From The Soldier's and Citizen's Album, pg. 199, 200.

George Corbin of Menomonee, Mich., and a member of G. A. R. Post Lyon, NO. 266, was born March 17, 1838, in Florence, Erie Co., Ohio, his parents, Orin and Chloe (Parker) Corbin, respectively of New York and in both lines of descent he comes of patriotic stock, his ancestors having furnished assistants in establishing the Government Revolution and in substantiating independence in 1812. He was educated in the common schools and trained in the business of a farmer until he was 17 years old, when he came to Wisconsin and located at Oconto. His employment was that common to that section of Wisconsin and he operated as a saw-mill hand and lumberman in which he was occupied until the autumn of 1861 when he determined to enlist. He enrolled in October in Company F, 12th Wisconsin Infantry at Oconto for three years and he received honorable discharge at Chattanooga, Tenn., at its expiration in October 1864.

The company in which Mr. Corbin was enrolled was named the "River Sackers", a term which sufficiently demonstrates its character, as it was composed chiefly of men inured to the severest labor and to all sorts of exposure and hardship. He left the State with his command in January following his enlistment, the regiment being the largest that had then gone to the front from Wisconsin. It was a regiment of which the State was justly proud and amply sustained its prospective record. The 12th was ordered to Fort Leavenworth, Kans., enduring the rigors of a severe winter en route and in mid-January, passed a night without protection from cold of 20 degrees below zero on the banks of the Mississippi River. In a month they arrived at Leavenworth and in March started for Fort Scott, a march of 160 miles, and went thence to Lawrence, and to Fort Riley. Events made their journey vain and they returned to Leavenworth in May.

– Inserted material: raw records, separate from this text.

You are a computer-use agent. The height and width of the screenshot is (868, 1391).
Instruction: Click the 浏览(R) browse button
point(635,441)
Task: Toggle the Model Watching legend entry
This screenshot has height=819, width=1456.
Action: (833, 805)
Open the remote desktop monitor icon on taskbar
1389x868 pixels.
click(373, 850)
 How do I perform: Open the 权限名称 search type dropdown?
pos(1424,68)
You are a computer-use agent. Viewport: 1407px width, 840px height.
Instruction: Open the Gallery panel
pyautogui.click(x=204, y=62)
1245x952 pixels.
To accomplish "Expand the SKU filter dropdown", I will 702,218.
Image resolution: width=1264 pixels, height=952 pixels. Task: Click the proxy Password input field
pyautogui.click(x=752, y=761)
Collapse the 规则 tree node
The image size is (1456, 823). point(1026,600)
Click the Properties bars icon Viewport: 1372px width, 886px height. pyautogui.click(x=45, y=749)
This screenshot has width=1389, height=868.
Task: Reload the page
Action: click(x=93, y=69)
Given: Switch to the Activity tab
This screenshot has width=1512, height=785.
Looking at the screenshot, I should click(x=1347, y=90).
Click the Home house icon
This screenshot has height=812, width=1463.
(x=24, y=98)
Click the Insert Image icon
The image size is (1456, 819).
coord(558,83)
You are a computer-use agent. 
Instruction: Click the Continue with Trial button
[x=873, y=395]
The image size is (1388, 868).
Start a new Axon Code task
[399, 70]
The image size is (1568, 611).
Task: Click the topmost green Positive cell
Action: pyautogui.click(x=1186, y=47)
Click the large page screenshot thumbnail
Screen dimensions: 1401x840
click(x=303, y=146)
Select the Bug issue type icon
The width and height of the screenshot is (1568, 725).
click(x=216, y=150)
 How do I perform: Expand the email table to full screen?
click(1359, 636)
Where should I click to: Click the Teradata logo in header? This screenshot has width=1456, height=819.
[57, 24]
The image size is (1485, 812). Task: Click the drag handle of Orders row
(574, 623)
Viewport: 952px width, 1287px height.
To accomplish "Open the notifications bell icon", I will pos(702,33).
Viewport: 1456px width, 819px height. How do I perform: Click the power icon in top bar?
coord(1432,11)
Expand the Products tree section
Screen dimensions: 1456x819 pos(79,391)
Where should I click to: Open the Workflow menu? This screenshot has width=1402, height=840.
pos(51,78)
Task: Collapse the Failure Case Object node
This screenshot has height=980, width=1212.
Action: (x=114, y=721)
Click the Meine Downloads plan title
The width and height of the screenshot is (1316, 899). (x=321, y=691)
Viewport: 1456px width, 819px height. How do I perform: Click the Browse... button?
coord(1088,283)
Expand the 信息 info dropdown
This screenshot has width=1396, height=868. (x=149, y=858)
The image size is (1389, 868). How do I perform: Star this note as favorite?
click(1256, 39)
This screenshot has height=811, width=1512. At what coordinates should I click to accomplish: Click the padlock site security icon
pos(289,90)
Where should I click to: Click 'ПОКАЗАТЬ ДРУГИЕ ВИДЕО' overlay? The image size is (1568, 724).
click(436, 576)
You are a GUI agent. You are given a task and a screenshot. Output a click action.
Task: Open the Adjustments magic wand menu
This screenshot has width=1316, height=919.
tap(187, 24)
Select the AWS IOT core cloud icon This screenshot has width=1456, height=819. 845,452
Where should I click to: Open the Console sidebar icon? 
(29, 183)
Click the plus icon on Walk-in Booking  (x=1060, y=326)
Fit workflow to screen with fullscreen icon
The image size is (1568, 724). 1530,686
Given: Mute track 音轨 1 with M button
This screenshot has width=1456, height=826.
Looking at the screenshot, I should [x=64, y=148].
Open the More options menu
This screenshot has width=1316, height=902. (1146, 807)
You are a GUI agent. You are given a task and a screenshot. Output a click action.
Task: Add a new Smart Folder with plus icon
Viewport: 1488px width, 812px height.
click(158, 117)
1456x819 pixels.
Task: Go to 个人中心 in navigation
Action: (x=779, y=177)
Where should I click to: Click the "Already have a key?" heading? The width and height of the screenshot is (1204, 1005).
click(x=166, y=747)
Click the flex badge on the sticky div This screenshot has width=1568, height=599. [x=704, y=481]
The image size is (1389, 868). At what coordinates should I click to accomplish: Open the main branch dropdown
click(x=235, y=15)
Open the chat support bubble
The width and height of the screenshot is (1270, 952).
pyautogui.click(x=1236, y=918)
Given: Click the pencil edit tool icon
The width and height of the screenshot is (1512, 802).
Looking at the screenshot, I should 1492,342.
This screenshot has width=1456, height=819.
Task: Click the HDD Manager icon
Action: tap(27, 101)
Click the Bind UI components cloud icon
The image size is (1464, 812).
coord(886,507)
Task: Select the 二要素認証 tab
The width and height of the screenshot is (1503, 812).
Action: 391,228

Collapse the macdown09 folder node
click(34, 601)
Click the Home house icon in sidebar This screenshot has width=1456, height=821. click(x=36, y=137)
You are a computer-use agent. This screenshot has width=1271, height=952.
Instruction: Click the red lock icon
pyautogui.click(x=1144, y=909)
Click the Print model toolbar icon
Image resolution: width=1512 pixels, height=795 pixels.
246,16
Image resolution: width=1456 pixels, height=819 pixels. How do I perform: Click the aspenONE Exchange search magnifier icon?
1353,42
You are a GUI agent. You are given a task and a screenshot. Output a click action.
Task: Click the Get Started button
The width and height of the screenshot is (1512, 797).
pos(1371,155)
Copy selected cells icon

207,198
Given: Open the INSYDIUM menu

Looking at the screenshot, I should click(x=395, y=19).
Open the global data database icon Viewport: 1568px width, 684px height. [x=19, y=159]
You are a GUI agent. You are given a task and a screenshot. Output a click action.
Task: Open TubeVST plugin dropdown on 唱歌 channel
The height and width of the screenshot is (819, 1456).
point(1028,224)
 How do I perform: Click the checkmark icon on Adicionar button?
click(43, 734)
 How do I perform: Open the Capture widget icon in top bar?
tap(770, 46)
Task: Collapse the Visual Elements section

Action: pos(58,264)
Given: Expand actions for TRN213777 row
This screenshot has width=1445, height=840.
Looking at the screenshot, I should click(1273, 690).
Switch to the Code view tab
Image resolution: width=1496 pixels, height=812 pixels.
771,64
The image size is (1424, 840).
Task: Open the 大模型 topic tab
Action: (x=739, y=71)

Their next remove was to St. Louis, and to Columbus, Ky., and there they engaged in repairing the railroad, whence they went to Union City, and Humboldt, Tenn. There a part of the command was mounted on horses that had been secured while searching for bushwhackers, and the work performed at that point by the command was of great service in more than one direction. In October the regiment went to Pocahontis as reserve in the fight at Hatchie, and afterwards went to Bolivar, Tenn. In November they were assigned to the Army of the Mississippi under Grant and moved southward. They were in a reconnoitering expedition and captured a considerable number of prisoners and were in motion through that month and December. The next removal was to Moscow, and thence to La Fayette, Collinsville, and Memphis where they arrived in March. They performed reserve duty until the middle of May when they started for Vicksburg and took position in the trenches there, where they remained during the siege. They were engaged at Jackson within a few days, and when Sherman's command was organized for the march to Atlanta they were assigned to the 17th Corps under General Blair. They were in the several actions included in the general term battle of Kennesaw Mountain and fought at Big Shanty. They were engaged at Bald Hill where they did some of the heaviest fighting of the war, losing more than a fourth of the command (including five color bearers) within fifteen minutes. A week later the regiment was engaged in the siege of Atlanta, and later on at Jonesboro, which was the last battle in which Mr. Corbin fought. The veterans who re-enlisted took their furloughs and the non-veterans went to Chattanooga, where their connection with the military history of the Government, and their State ceased.

He returned to Oconto and resumed the business of a lumberman and, soon after, was made foreman of the sawmill of Jones & Collins. In the spring of 1885 be removed to Menomonee to take a position in the employ of the Kirby Carpenter Lumber Company. He is now the filer, a situation in which skill and judgment is a consideration. A brother of Mr. Corbin's, Jude, was a member of Company B, 3rd Ohio Cavalry, and fought through the war.

In March, 1868, he was married to Henrietta Warner. Their children are named Charles and Mary. Mrs. Corbin was born in the State of New York, the daughter of Lucius and Paulina (Putnam) Warner. Her sister's husband, Harry Mathews, enlisted from Illinois.